“Climbing a big mountain is hard”

That was my son’s conclusion after today’s climb. At 9000 feet his head was aching with that uncomfortable combination of altitude, sun exposure, fatigue, and dehydration that mountaineers are so familiar with. Pyramid would have to wait for us another time. Less than a 1000 feet to reach the summit. So close, but impossibly far at the same time.

This Winter I bought Nacho his first pair of mountaineering boots and crampons. He has been practicing self belay and self arrest over the last couple of years, but it was time to take his climbing to the next level. One of our goals is to climb Shasta. This does not only requires competency using crampons and ice axe, but also fitness and endurance to ascend 7000 feet in a couple of days.

With 4000 ft of elevation gain, climbing Pyramid in a day would be a good preparation for that challenge, so last Sunday we woke up at 3:30, loaded up the car and drove to the trailhead to start climbing before sunrise.

The first obstacle was the Pyramid Creek headwall. It’s an easy third class scramble that we have climbed several times during the summer, but climbing it in early Spring, with mountaineering boots, and during the first hours of the day is a different story.

Hands get cold at the touch of the rock. The melting snow makes the rock wet and slippery. Sometimes it even blocks the route entirely; one of the gullies that we usually climb had become a small waterfall so we had to find an alternate route that was more exposed.

To my delight, Nacho seemed extremely comfortable climbing in boots. He was able to move fast, intuitively, and with confidence. I’m super happy with the Trango Tower boots I purchased (he’s using the women’s version, because I couldn’t get the men’s in his size).

The upper part of the headwall was completely covered in snow. It was still cold and the snow was frozen, so we switched to crampons, but by the time we topped off the headwall the sun was already up and the snow was starting to get soft, so we had to take them off and put snow shoes on.

When we arrived to the south east ridge it became clear it was gonna pose an interesting challenge. The entire ridge was lined with a giant cornice. It appeared to have broken off at several points and the entire slope showed signs of wet avalanche, in particular over the East Face couloir; the route we were planning to take.

The gentler slopes north of it didn’t look much better either, so we decided to skirt the ridge to the south until the end of the cornice, probe the snow there, and go back down if the conditions didn’t seem safe. I may have over estimated the risk of avalanche, but the tragic dead of David Lama in an avalanche a few days ago still resonated in my mind so I decided to act conservatively.
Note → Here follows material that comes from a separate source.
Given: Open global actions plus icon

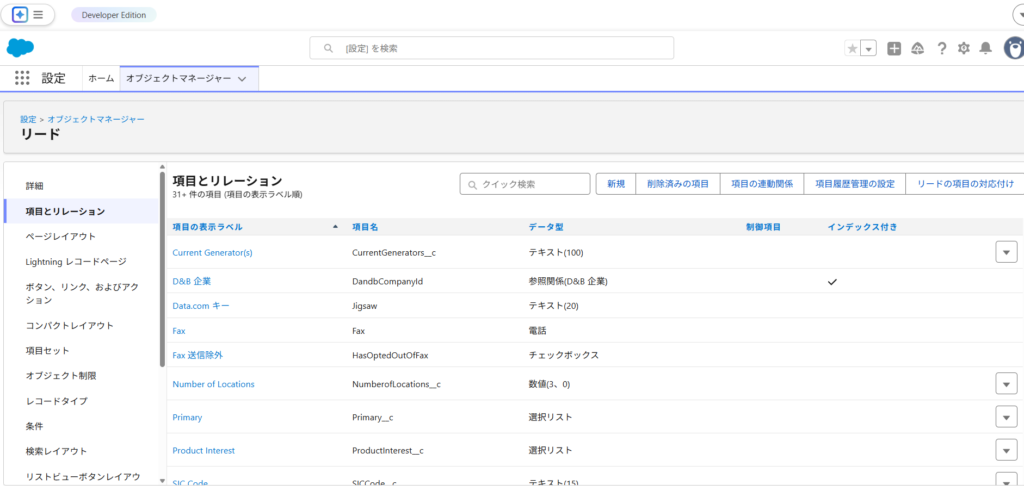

We approached the ridge following what seemed a tree lined ledge and at the end of it we went straight up. The snow was solid and stable enough, but steeper than I had expected; at some point it was nearly 70 degrees. Nacho had never climbed snow so steep, so naturally I was a bit nervous, but he was able to follow me without any problem. I even let him break trail for a while.

When he was near the top he stopped and said he could not get a good purchase with his ice axe. I caught up to him to see what was going on and suddenly slipped down a hidden moat that was covered by snow. I fell all the way down to my chest and couldn’t touch the bottom with my feet! I held onto my ice axe, kicked to the sides of the moat and pulled myself up. I wonder how he would have reacted in my situation! but luckily the snow bridge was strong enough to hold his weight.

The cornice over the moat was hard and almost vertical, but it was only a few feet tall. I kicked some good steps and built a ladder with our ice axes and we went over it without much trouble.

Getting over that last obstacle was exhilarating. We were both ecstatic we had made it this far. However, as we continued over the ridge the excitement faded and his energy dwindled. We had to take numerous breaks and it became clear that Nacho was having signs of altitude sickness. At 9000 feet we took a long break, lied on our backpacks, and replenished our energy, but the symptoms didn’t fade and it was getting late (we had been climbing for more than 8 hours), so we decided to call it a day head back down.

Lessons learned: It’s clear that Nacho needs more time for altitude adaptation. If I were to do this again I would travel the night before and sleep at the trailhead. This would also have allowed us to start climbing earlier. Moving in the cold while the snow is hard is faster and safer than over soft snow, and we could have avoided the use of snow shoes. I still have to help Nacho put on his crampons and tighten his snowshoes. These transitions take a long time. He needs to get more practice so that we can do this quicker and in parallel.